Unlike other interoperability organizations, the work of the WSTF does not center around individual specifications. Activities are organized around the concept of a "Test Scenario". Scenarios are made up of three parts:

1. A high-level use case that describes the problem to be solved and the constraints on that solution.
2. An architecture that describes the services technologies and standards that will be used to address the problem and how they will be used.
3. A set of test cases along with the artifacts (WSDL, XML Schema, etc.) necessary to implement those test cases.

== Process ==

Once a scenario has been defined, members of the WSTF may implement it using their products or open source projects. They deploy these implementations onto publicly available systems and test interoperability with each other in a crosswise fashion. Problems and issues are discussed on the WSTF mailing lists. The scenario may need to be clarified or re-factored during this process. Once an implementation reaches a certain level of maturity, and the implementers choose to do so, the scenario and its implementations can be made visible outside the WSTF by publishing it. Whether published or not, the endpoints that provide the scenario implementations are expected to be maintained indefinitely. This allows other members of the WSTF to perform regression testing, test new implementations, verify behavior, etc. without requiring the active participation of the implementer.

The WSTF chose to keep most of their work private for a couple of reasons.

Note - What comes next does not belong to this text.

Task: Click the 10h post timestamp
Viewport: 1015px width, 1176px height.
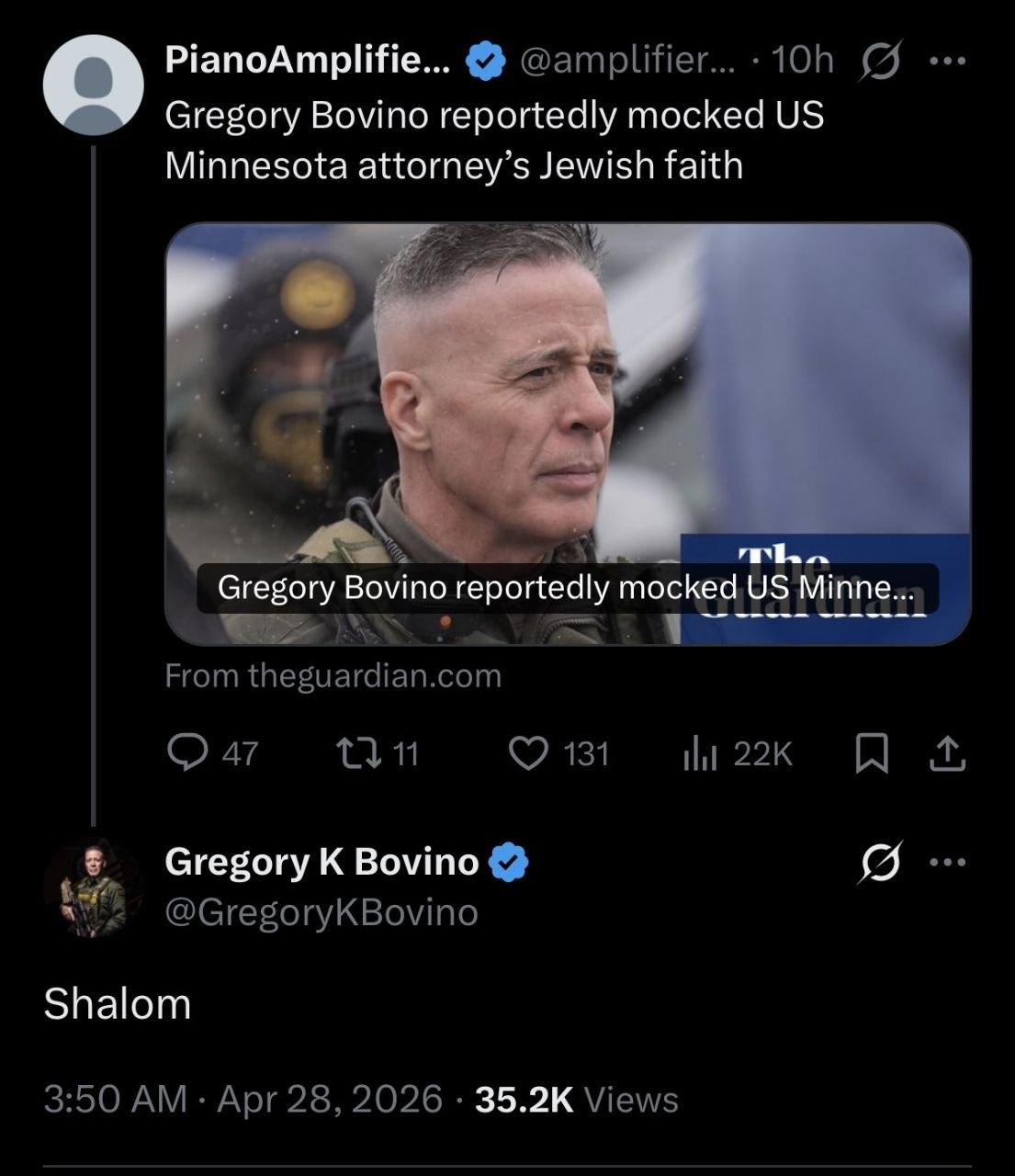Action: pyautogui.click(x=803, y=61)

First, in an entirely public forum the members may not feel as free to bring up sensitive topics. By signing the Participation Agreement, members agree to keep all discussions private to the group - thus allowing for a much more open and honest discussion. Second, the members of the WSTF wanted a "WSTF Published" scenario to mean that it had broad community support. Without a formal "Publish" step in the process it would be hard distinguish scenarios that had the community's support versus ones that were only implemented by one company.

A scenario can be published when it has five different implementations and at least two-thirds of those implementor choose to make it public. Only members of the WSTF who put up implementations/endpoints of the scenario are eligible to vote. This restriction was done to ensure that only those who "have skin in the game" are allowed to influence it. For more information on the process see the WSTF's Charter.

==Regression testing of web service==
Functional and non-functional web service testing is done with the help of WSDL parsing and regression testing is performed by identifying the changes made thereafter. Web service regression testing needs can be categories into three different ways, namely, changes in WSDL, changes in code, and selective re-testing of web service operations. To capture above three changes three intermediate forms of WSDL, namely, Difference WSDL (DWSDL), Unit WSDL (UWSDL), and Reduced WSDL (RWSDL), respectively can be used. These intermediate forms of WSDLs are then combined to form Combined WSDL (CWSDL) which is further used for regression testing of the web service. This will help in Automatic Web Service Change Management (AWSCM), by performing the selection of the relevant test cases to construct reduced test suite from the old test suite.

== Results ==

The WSTF produces the following artifacts:

- The WSTF provides a directory of the endpoints that implement a scenario. The fact that these endpoints are long-lived means that you can re-check the interoperability results at any time. You also can create your own implementation of a scenario and check what you have done against any of the existing endpoints.
- Every scenario includes a set of "findings" for the scenario. These are notes that discuss what was discovered during testing including problems in the underlying specifications, possible work-arounds for problems, etc.
- A set of guidelines or best practices on how to address the business case using web services technologies.